On the other hand, in the case of Native Americans, for example, José Carlos Mariátegui clearly analysed how the role of the American Indian of the 20th century and earlier could be understood as the role of the cheap labour peasantry; “The question [about the conditions of the] indigenous starts from our economy. It has its roots in the land property regime” (Mariátegui, 2015, p. 26), Thus, the relationship between the feudal mode of production characteristic of Latin American economies, and the mode of industrial capitalist production typical of European countries and the global north, can be defined as a relationship of obedience - by the mode of feudal production - and domination -by the capitalist mode of production- (Wallerstein, 2004). Thus, Mariátegui departs from the political economy in order to analyse the role of indigenous people in the capitalist system, but he conceives that “the assumption that the indigenous problem is an ethnic problem, is nourished by the oldest repertoire of imperialist ideas [...] To expect indigenous emancipation from an active crossing of the aboriginal race with white immigrants is an anti-sociological naivety” (Mariátegui, 2015, p. 42).

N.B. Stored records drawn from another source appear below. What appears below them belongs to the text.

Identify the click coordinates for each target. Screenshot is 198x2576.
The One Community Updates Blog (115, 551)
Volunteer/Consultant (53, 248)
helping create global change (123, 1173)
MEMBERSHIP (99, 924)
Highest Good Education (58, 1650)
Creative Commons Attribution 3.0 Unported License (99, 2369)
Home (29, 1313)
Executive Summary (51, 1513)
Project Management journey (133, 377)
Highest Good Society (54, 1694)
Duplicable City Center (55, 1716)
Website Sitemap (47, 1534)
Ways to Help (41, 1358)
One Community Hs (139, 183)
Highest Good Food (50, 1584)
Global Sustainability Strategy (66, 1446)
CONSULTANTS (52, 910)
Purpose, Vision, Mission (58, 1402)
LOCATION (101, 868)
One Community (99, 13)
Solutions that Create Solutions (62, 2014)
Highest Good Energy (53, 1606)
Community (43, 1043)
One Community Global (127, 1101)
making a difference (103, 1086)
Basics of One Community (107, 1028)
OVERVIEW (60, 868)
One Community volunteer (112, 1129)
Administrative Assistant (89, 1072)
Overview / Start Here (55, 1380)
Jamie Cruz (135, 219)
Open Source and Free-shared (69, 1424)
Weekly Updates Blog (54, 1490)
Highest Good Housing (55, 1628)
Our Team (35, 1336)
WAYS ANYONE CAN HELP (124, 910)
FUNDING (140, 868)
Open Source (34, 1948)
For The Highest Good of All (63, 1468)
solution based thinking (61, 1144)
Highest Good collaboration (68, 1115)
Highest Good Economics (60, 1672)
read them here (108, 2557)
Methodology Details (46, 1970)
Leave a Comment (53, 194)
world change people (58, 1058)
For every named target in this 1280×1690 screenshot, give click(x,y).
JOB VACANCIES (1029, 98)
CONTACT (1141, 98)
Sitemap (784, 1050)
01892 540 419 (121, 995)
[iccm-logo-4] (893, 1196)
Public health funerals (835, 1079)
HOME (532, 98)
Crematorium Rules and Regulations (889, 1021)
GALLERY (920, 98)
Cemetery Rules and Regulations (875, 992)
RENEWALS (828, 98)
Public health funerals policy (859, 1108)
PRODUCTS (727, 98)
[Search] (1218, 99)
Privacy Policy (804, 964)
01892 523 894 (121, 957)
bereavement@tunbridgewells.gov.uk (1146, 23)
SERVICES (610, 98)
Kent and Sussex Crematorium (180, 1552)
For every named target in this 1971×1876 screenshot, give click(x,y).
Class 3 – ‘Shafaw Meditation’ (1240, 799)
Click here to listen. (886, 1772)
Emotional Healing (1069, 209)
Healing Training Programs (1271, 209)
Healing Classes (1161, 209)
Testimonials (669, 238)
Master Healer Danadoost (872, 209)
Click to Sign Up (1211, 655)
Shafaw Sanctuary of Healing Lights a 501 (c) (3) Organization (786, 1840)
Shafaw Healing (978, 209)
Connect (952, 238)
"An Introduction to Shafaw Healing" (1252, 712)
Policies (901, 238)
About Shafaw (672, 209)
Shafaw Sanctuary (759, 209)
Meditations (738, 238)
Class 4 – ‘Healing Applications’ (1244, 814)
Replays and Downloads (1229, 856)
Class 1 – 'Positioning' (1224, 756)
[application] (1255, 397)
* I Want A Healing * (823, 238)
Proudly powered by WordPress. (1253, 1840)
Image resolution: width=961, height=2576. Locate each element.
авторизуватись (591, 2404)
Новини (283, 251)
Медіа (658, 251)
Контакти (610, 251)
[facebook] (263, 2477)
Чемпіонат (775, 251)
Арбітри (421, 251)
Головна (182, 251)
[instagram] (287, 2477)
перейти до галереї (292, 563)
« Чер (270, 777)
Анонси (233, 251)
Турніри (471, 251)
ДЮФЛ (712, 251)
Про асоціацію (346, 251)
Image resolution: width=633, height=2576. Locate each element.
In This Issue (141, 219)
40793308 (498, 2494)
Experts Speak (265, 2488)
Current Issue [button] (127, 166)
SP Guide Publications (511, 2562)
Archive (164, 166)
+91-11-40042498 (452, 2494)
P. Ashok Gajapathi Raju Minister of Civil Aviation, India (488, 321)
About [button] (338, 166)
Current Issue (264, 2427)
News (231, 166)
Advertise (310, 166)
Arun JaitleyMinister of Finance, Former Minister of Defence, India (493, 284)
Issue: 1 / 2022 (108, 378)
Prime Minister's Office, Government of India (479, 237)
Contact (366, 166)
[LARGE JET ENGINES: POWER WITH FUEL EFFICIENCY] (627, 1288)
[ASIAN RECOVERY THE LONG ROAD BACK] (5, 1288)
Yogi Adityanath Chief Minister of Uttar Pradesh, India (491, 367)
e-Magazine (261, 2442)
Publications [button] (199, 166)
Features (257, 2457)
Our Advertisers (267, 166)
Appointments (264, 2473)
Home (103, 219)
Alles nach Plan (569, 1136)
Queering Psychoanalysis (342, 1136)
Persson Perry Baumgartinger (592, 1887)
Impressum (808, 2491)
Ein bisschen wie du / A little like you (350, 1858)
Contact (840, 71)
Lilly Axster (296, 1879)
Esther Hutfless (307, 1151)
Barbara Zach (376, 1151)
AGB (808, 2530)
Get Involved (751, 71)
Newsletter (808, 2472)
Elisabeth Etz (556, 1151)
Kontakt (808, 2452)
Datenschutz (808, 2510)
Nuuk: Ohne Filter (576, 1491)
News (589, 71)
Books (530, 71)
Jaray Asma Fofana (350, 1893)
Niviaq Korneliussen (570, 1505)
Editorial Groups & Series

Thus, nor Mariátegui because of his lack of focus on ethnicity as another dialectical manifestation of exploitation, nor Fanons because of his lack on political economy as the transversal notion of exploitation between ethnicity and labour can be “relevant to the present world-historical conjuncture” (Schmid, 2018, p. 199), but if, on the contrary, we propose a unit under an expanded notion of the concept of dialectics, as outlined by Herbert Marcuse, where on the one hand we find political economy as a distinctive and class factor that allows us to identify a relationship of oppressed and oppressors in the sense of proletariat and bourgeoisie, but, on the other hand, we find a dialectic of whites and non-whites (Quijano, 2014) as a form of oppression within the framework of the present economic system and as one more manifestation of the dialectic between oppressed and oppressors, critical theory can be considered as a theoretical and conceptual tool in force to meet the needs posed by the challenges of contemporary society from a still Marxist perspective.